== Records supplied ==
┄┄┄┄┄┄┄┄┄┄
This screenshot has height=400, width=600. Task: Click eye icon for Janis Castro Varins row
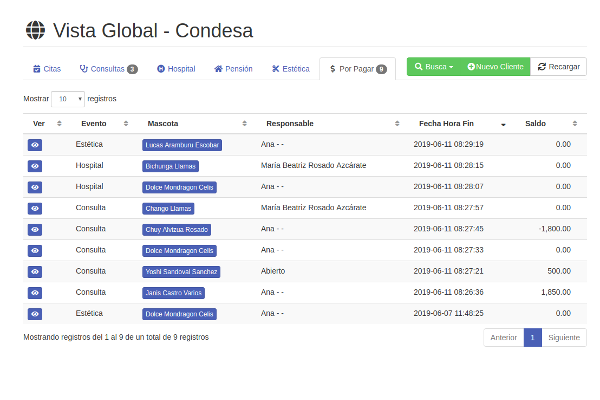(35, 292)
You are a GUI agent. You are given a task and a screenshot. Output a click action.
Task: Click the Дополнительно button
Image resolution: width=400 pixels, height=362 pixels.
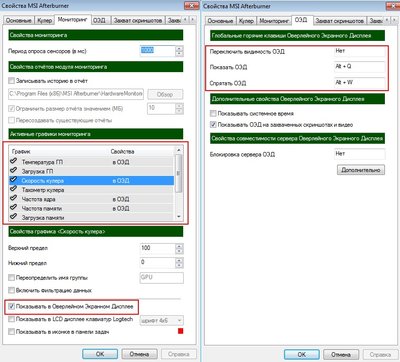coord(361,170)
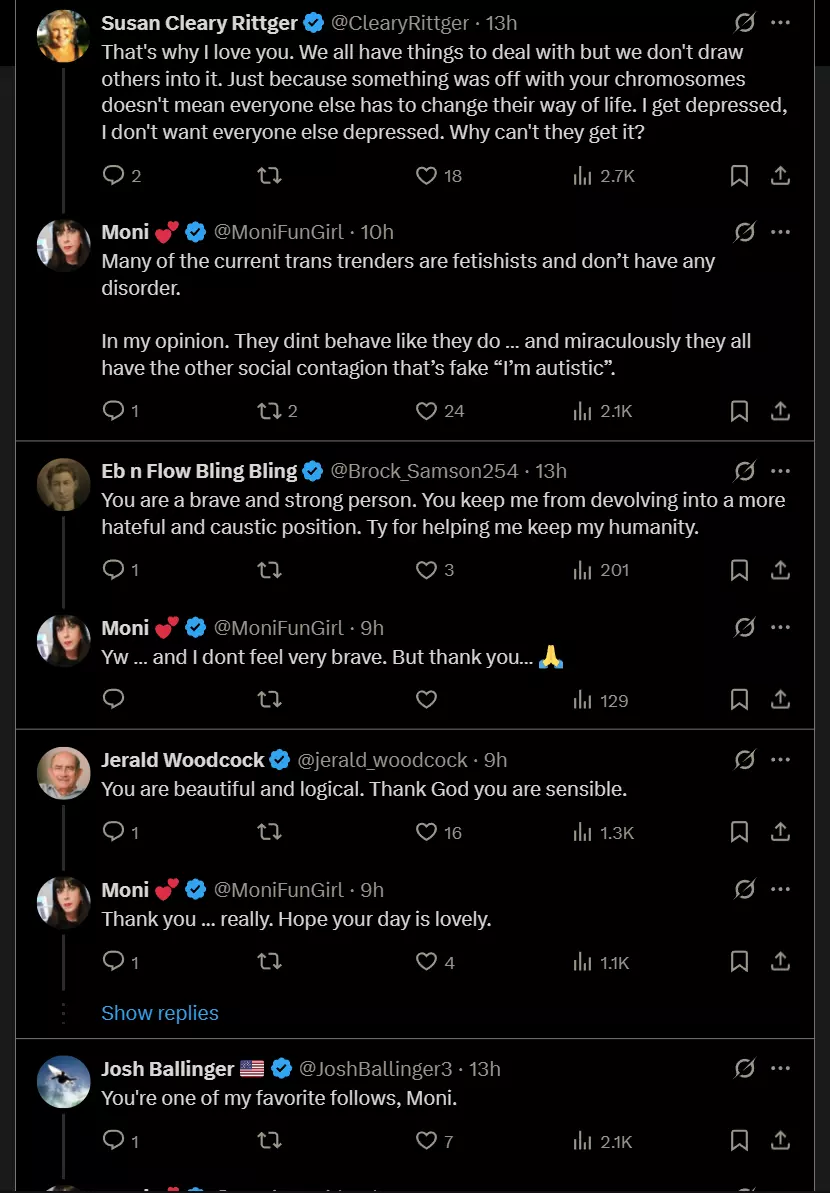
┄┄┄┄┄┄┄┄┄┄
== Your goal ==
Please print an exact copy of the records, with no pictures.

== Solution to this task ==
This screenshot has height=400, width=600. Task: Click eye icon for Janis Castro Varins row
(35, 292)
You are a GUI agent. You are given a task and a screenshot. Output a click action.
Task: Click the Дополнительно button
Image resolution: width=400 pixels, height=362 pixels.
coord(361,170)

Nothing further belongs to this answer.